■ **YOUR OBJECTIVE**
Using the data below, reproduce exactly the lines from the line with "[Quick view] (900, 1266)" to the line with "pynapple.TsGroup.groupby_apply (156, 620)", both included; pictures must be dropped.

INFORMATION SHOWN: Begin

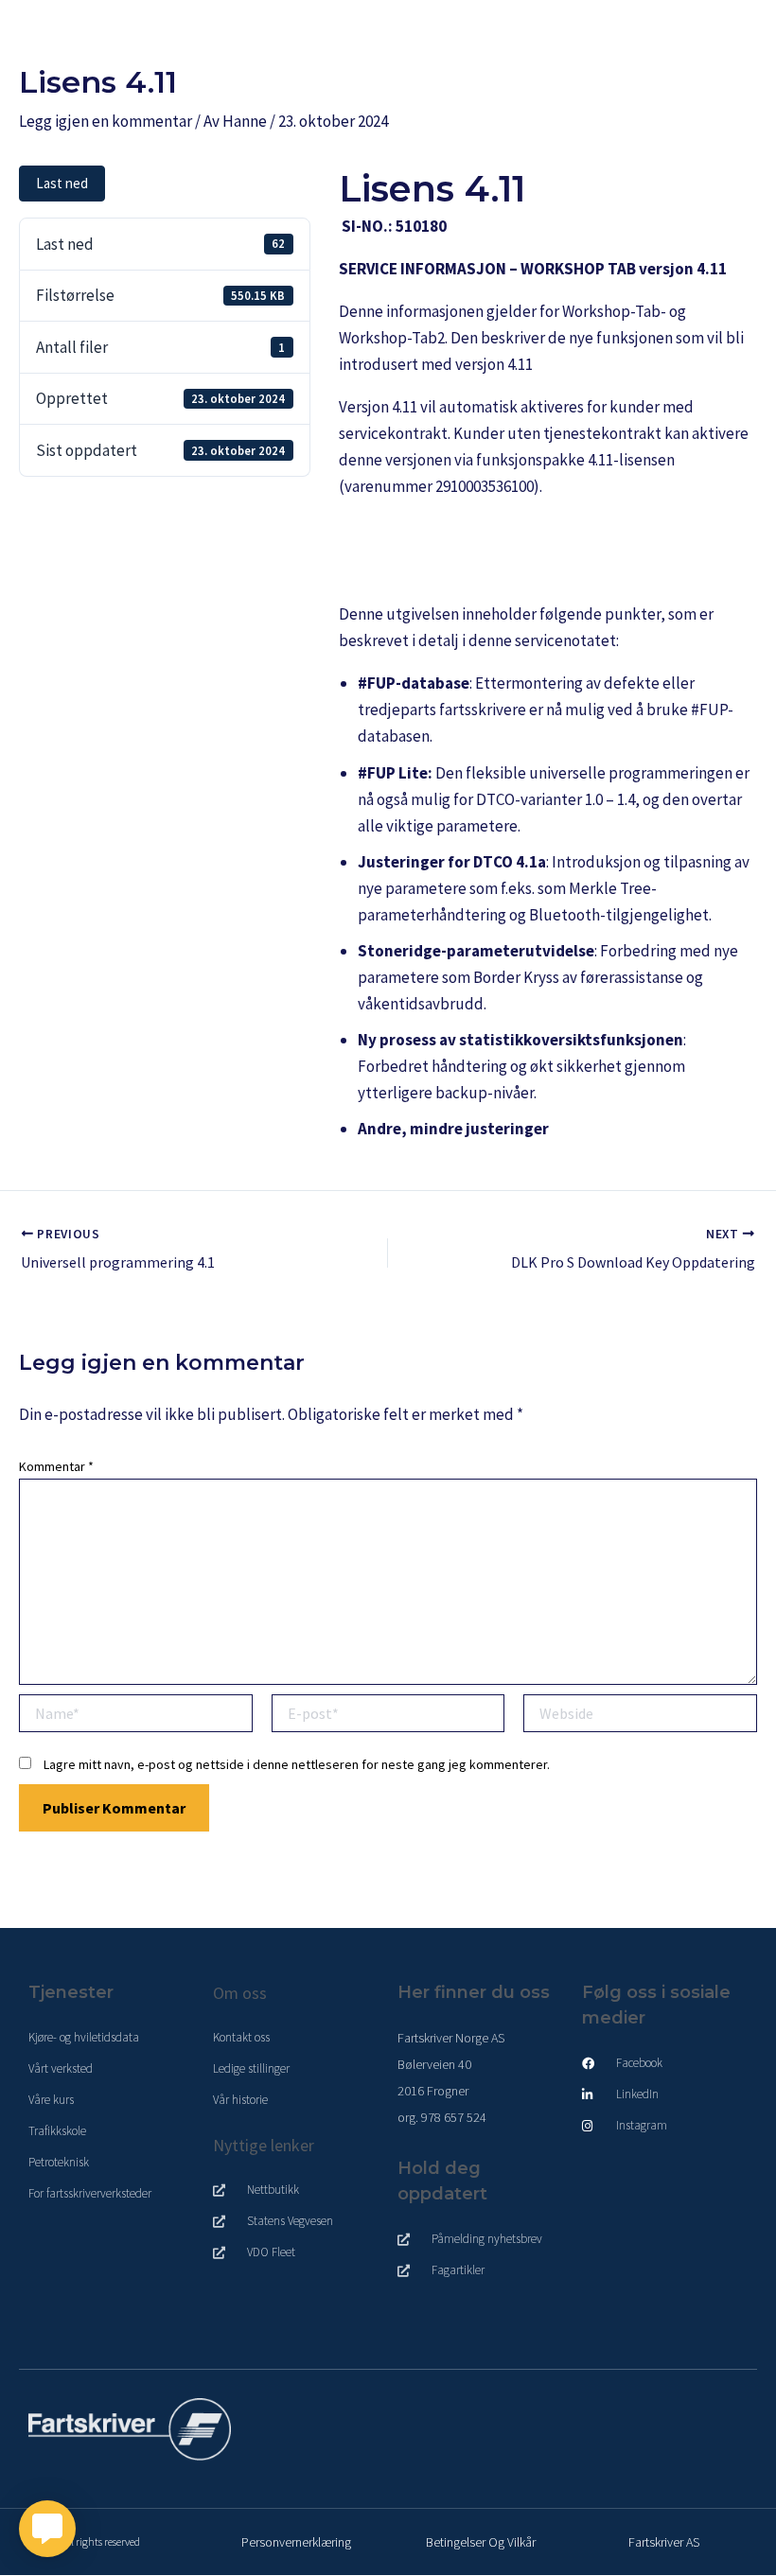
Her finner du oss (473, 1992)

INFORMATION SHOWN: End
INFORMATION SHOWN: Begin

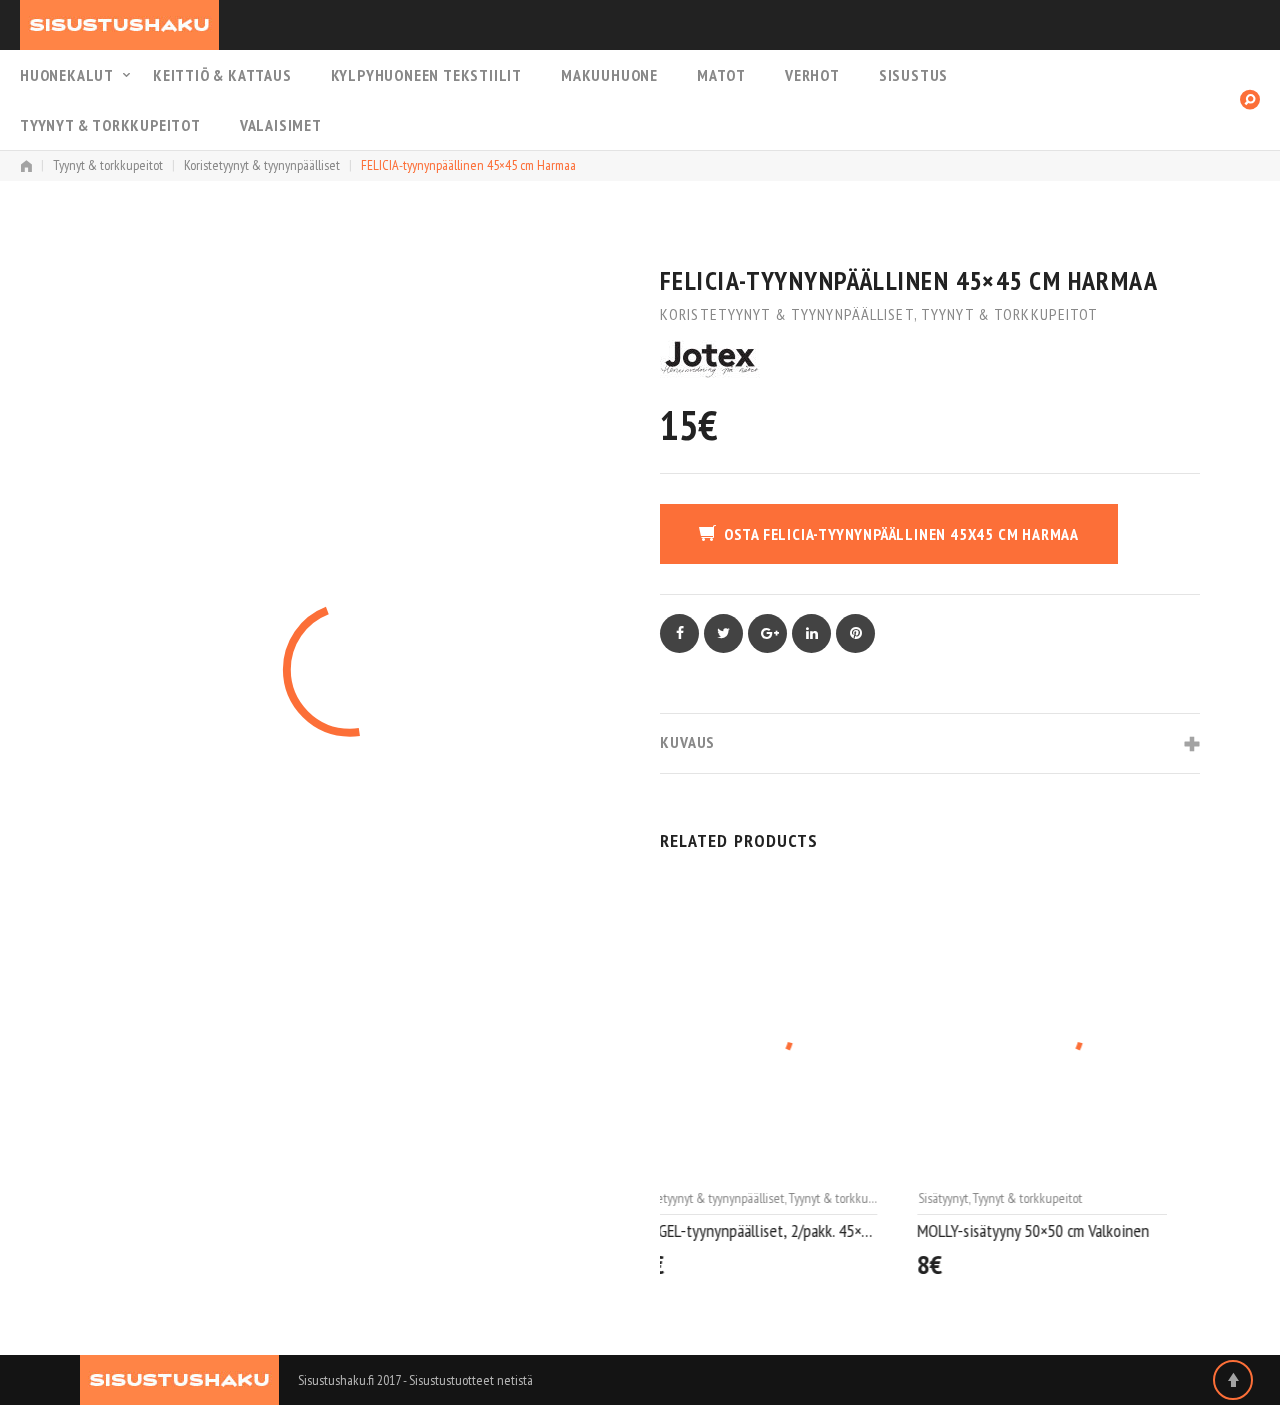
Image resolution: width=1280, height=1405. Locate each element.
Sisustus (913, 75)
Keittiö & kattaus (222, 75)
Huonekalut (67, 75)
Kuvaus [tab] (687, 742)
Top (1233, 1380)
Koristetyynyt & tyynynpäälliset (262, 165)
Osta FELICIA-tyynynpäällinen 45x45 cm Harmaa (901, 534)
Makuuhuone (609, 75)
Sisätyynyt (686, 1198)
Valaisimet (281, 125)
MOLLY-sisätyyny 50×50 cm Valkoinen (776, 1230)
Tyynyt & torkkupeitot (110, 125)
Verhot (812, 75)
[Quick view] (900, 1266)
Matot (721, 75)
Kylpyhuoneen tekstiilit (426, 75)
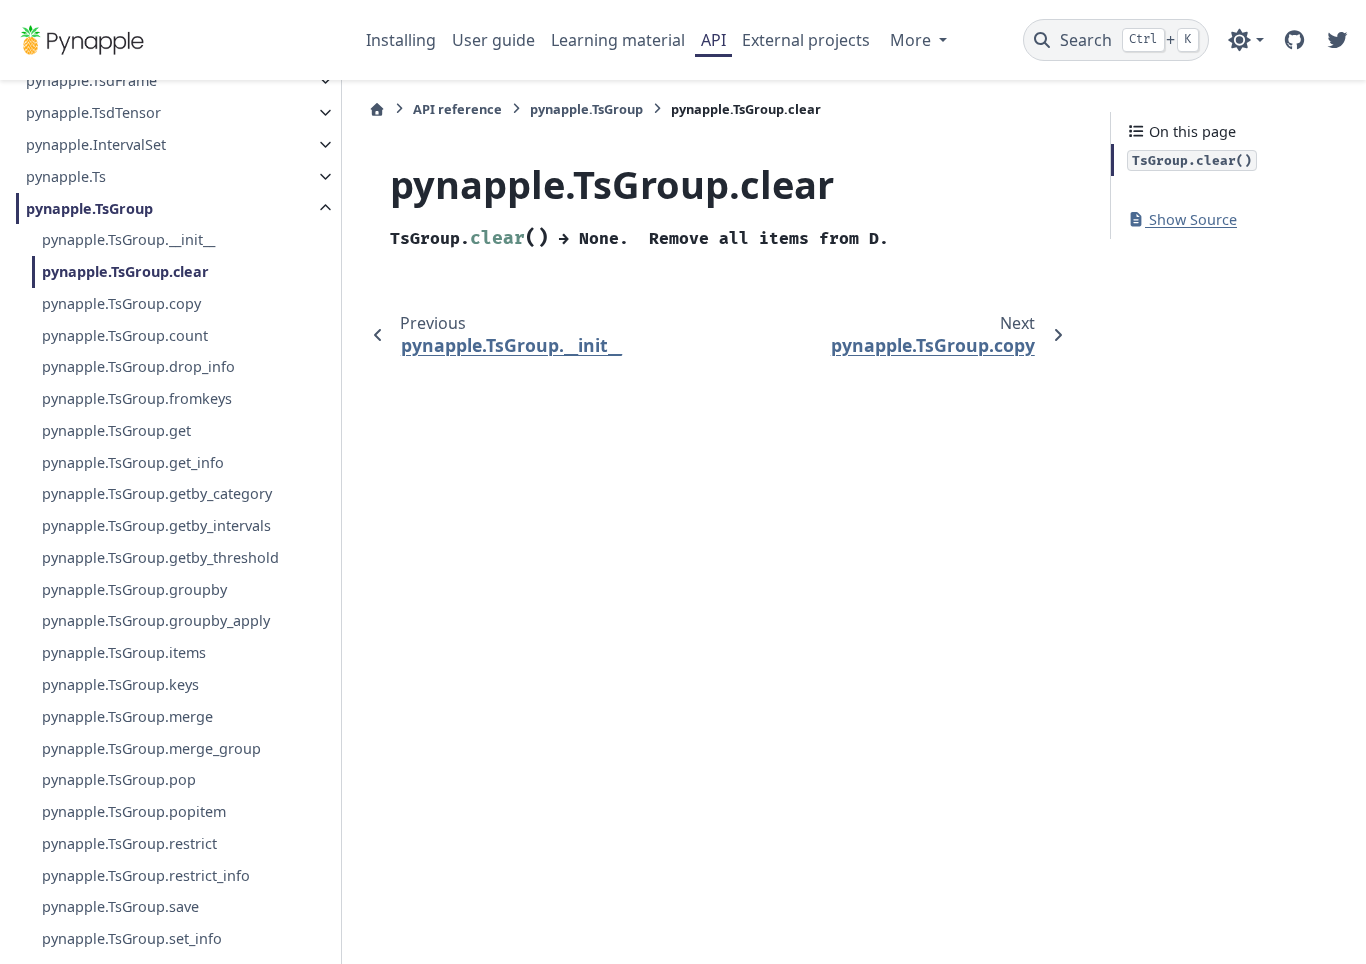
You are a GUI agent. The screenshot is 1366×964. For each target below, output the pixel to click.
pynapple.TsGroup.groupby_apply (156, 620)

INFORMATION SHOWN: End

■ **SOLUTION FOR THIS PROBLEM**
[Quick view] (900, 1266)
Matot (721, 75)
Kylpyhuoneen tekstiilit (426, 75)
You are a GUI agent. The screenshot is 1366×964. For each target below, output the pixel to click.
pynapple.TsGroup.groupby_apply (156, 620)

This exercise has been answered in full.